Design Engineering at Vercel

31 March 2024

An in-depth and interesting insight into the role of Design Engineer at Vercel.

The same job title can differ greatly between organisations and I want to share a few thoughts on my role in contrast to this. I’m part of a small team (of two for now), where I’m the only designer. I’m responsible for the whole product design process, our design system, UX, frontend development, and digital strategy & leadership within the business. It’s a big role, one that I enjoy a lot for its variety.

While the team dynamics and scale differ from my personal experience, the core of the role at Vercel and my own are the same.

Something I think Designers, Design Engineers and Frontend Developers alike have to put up with everywhere is the notion that we just make things look pretty. But as the Vercel team rightly state:

There is a lot of work behind the pretty pixels. Design Engineers must go beyond visual appeal and ensure the other pieces that make an exceptional user experience are taken care of.

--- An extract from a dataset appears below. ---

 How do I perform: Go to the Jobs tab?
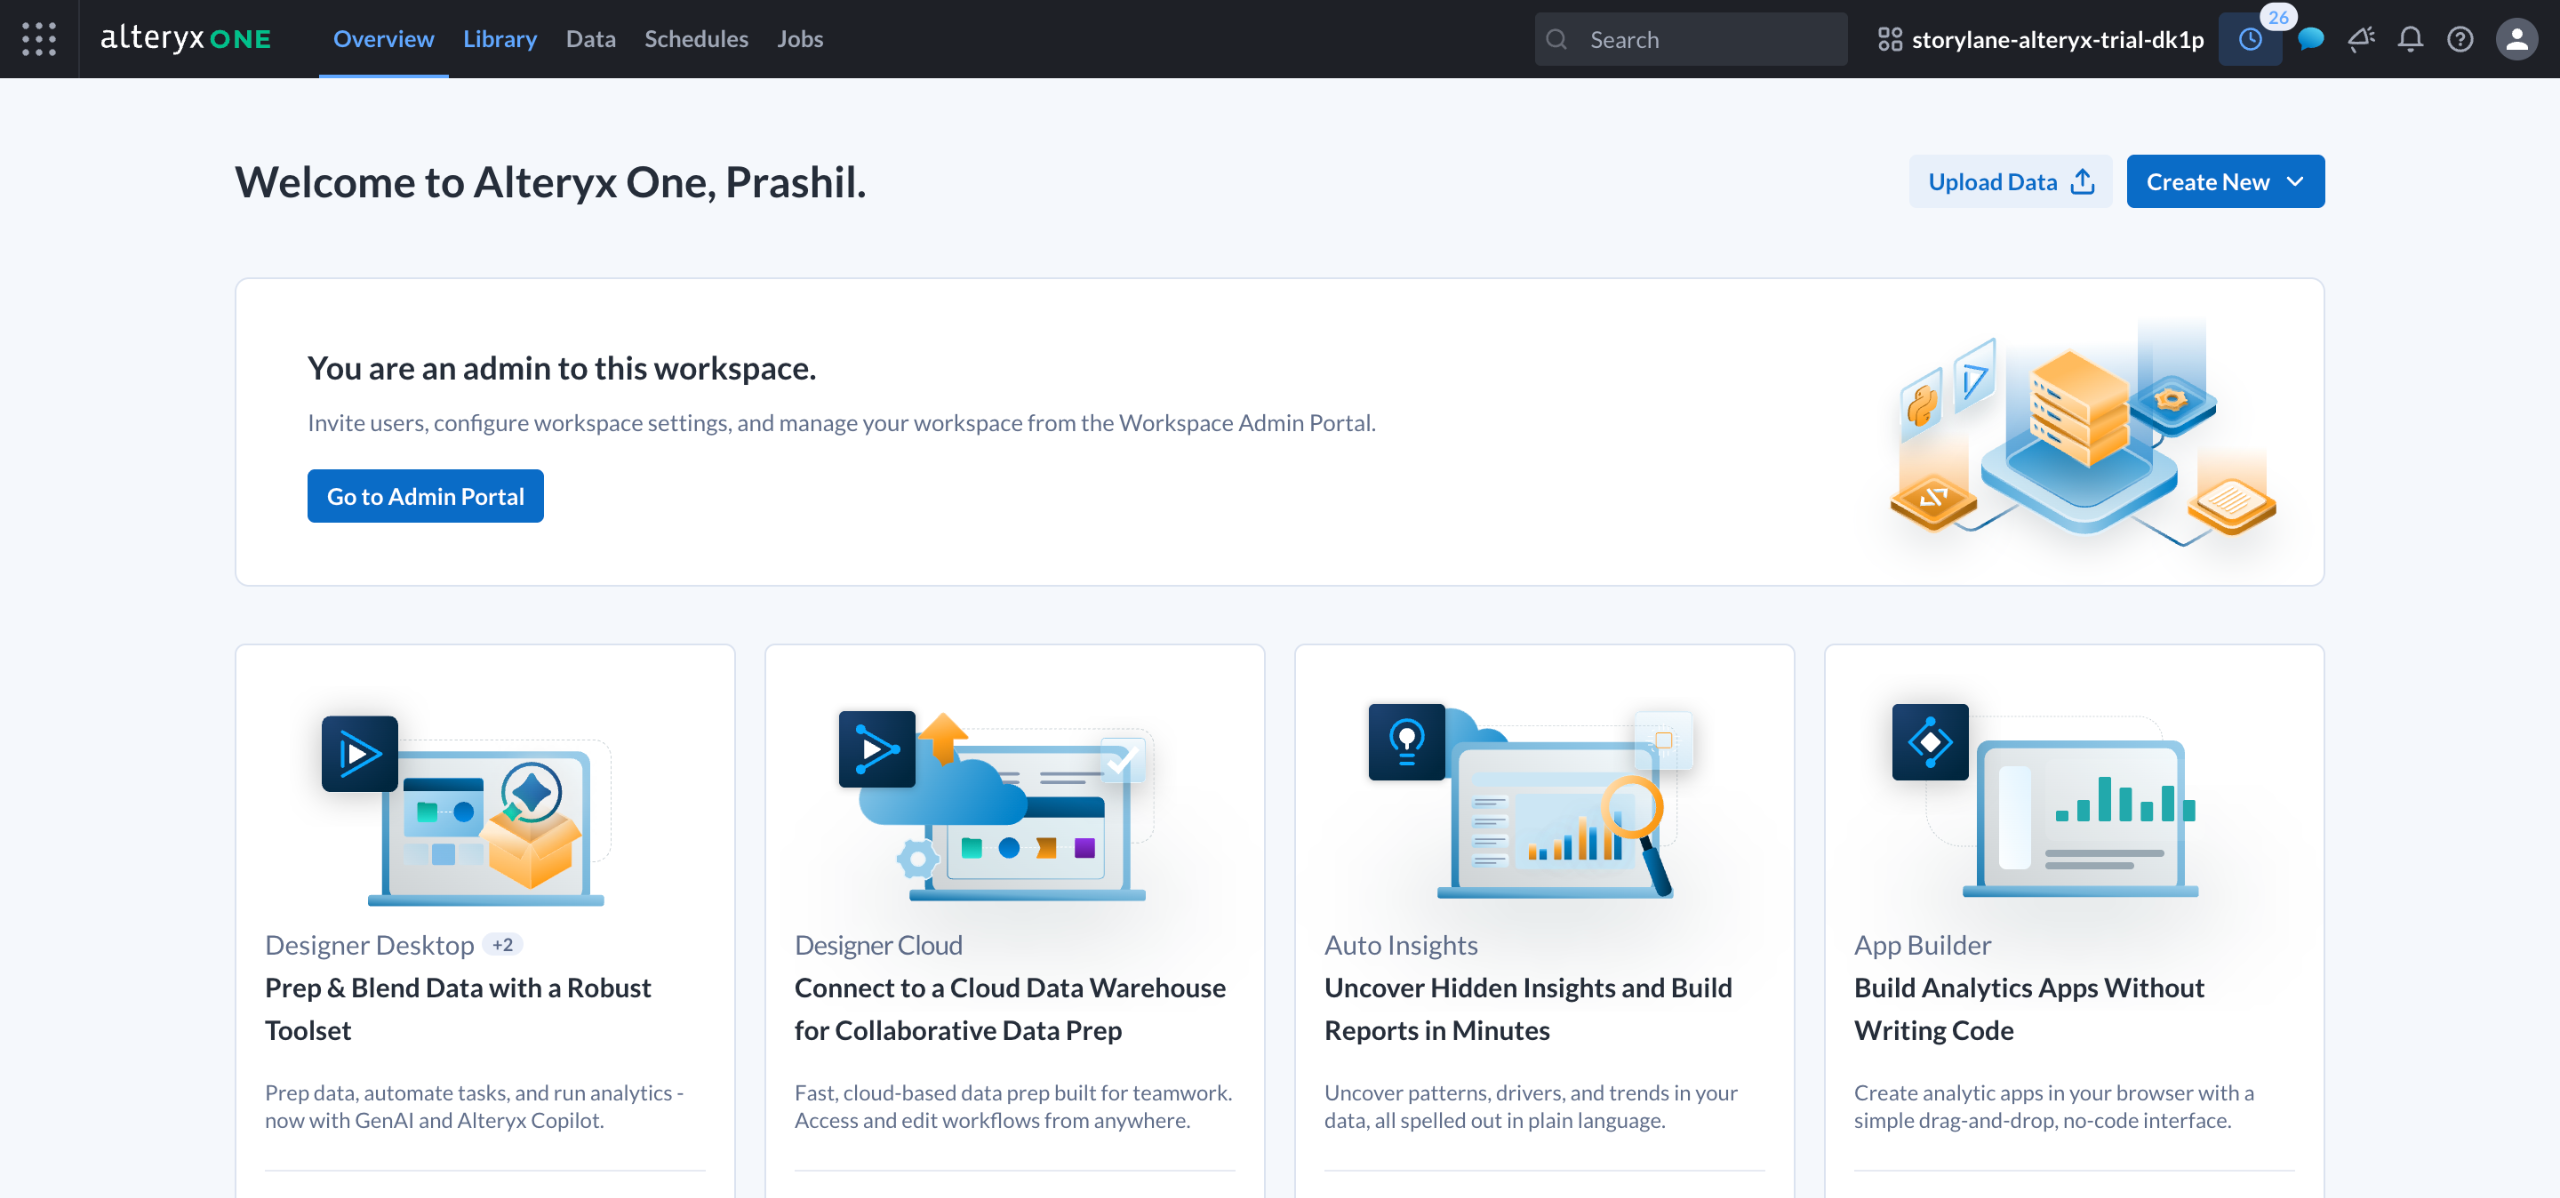tap(800, 39)
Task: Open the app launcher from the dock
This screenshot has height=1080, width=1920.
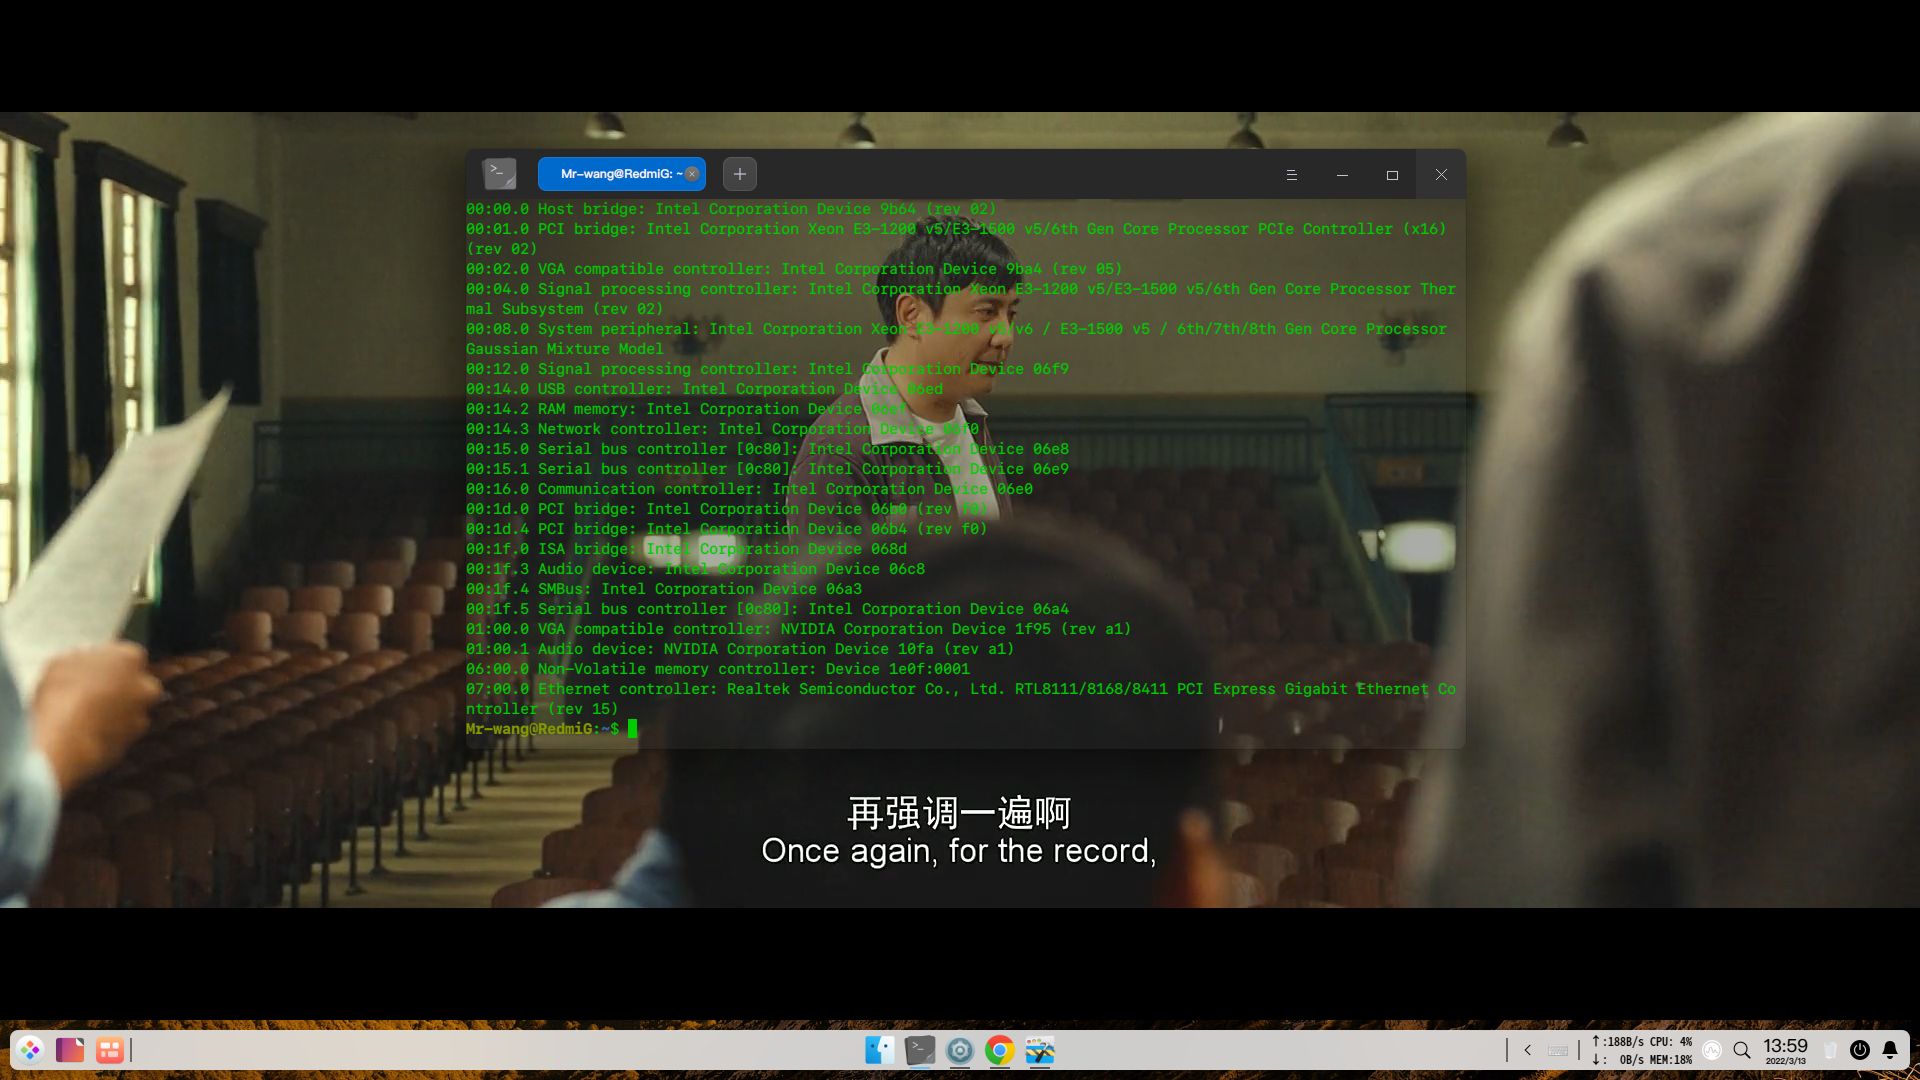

In my approach to product and web design, I’ve never seen much value in creating every aspect of a design in software like Figma / XD / Sketch, to only have to recreate it in the final medium. It seems like an inefficient use of time and resources - something the folks at Vercel seem to agree with.

Prototyping design explorations that are easier to do outside of Figma—for example, animations, keyboard controls, and touch are better implemented in code to save the time and effort of reimplementing them from a different medium to the web.

(Emphasis mine). I tend to move from static mock-ups of interfaces to production code in the browser as quickly as possible - an approach that serves us well and enables us to deliver value faster.

The post on the Vercel blog is one of the most detailed and clear explanations of Design Engineering I’ve seen and well worth a read.